Dimensional Data Modeling For Data Warehouses

Dimensional data model is the most common design concept used by data warehouse designers to build data warehousing systems. The data model design is the underlying data model used by many of the commercial OLAP products available today in the market. Some of the terms commonly used in this type of modeling are: Dimension- a category of information (e.g. The time dimension); Attribute- a unique level within a dimension (e.g. Month is an attribute in the time dimension); and Hierarchy- the specification of levels that represents relationship between different attributes within a dimension (e.g. Year → Quarter → Month → Day).

Dimensional data model contains two types of tables. They are:

Fact Table: Fact table in a dimensional data model contains the measures of all interest, such measurements or metrics or facts of business processes. Take the example of the sales amount of a business. The amount can be a monthly sales number or sales number for a day. This measure is stored in the fact table with the appropriate granularity. For sales measures, a fact table generally contains three columns: a date column, a store column and a sales amount column. Besides the measurements the table will also contain foreign keys for the dimension tables.

Dimension Table: The dimension table in a dimensional model represents the context of the measurements. The context of measurements can also be understood as the characteristics such as who, what, where, when, how of a measurement (subject). For example, in a business process Sales, the characteristics of the ‘monthly sales number’ measurement would be a Location (Where), Time (When) and Product Sold (What). A dimension table contains a number of dimension attributes or columns. In the Location dimension the various attributes can be Location Code, State, Country, Zip code. Further, dimension attributes contain one or more hierarchical relationships.

If you are looking forward to building a data warehouse for your organization, you should first decide what your data warehouse will contain. Depending upon your organizational goals, you can choose the type of dimensions that can best meet your requirements. For example, if you want to build a data warehouse that would contain monthly sales numbers across multiple store locations, across time and across products then your dimensions would be Location, Time and Product.

In designing data models for data warehouses or data marts the most commonly used schema types are Star Schema and Snowflake Schema.

Star Schema: In this type of schema design, a single object or the fact table is placed in the middle and is radially connected to other surrounding objects or dimension tables like a star. Here, each dimension is represented as a single table and the primary key in each dimension table is related to a foreign key in the fact table. A simple start schema consists of one fact table and a complex star schema may contain more than one fact table.

Snowflake Schema: This type of schema design can be called as an extension of the star schema. In this design each point of the star or each dimension table contains more points. In other words, in a star schema each dimension is represented by a single dimensional table, while in a snowflake schema that dimensional table is normalized into multiple lookup tables, each representing a level in the dimensional hierarchy.

Choosing a particular type of schema design depends on personal preference as well as business needs. So, it is up to you which one you choose among the two for your data warehouse project.

Word and element pointing entries:
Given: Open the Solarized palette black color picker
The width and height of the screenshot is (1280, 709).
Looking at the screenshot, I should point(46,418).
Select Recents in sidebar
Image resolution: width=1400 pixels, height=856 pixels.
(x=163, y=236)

Aim 1:
Using the dimensional data modeling text above, decide whether each statement agrees with it. For each, answer yes or no and quote the deciding words. (a) In a star schema, each dimension is represented as a single table. (b) For sales measures, a fact table generally contains five columns. (c) In a snowflake schema, a dimensional table is normalized into multiple lookup tables.
Aim 2:
Reproduce the portion of the dimensional data modeling text that opens with the words "If you are looking" and closes with the words "Time and Product.".

Task solution 1:
(a) Yes: "each dimension is represented as a single table"
(b) No: "For sales measures, a fact table generally contains three columns: a date column, a store column and a sales amount column."
(c) Yes: "that dimensional table is normalized into multiple lookup tables"

Task solution 2:
If you are looking forward to building a data warehouse for your organization, you should first decide what your data warehouse will contain. Depending upon your organizational goals, you can choose the type of dimensions that can best meet your requirements. For example, if you want to build a data warehouse that would contain monthly sales numbers across multiple store locations, across time and across products then your dimensions would be Location, Time and Product.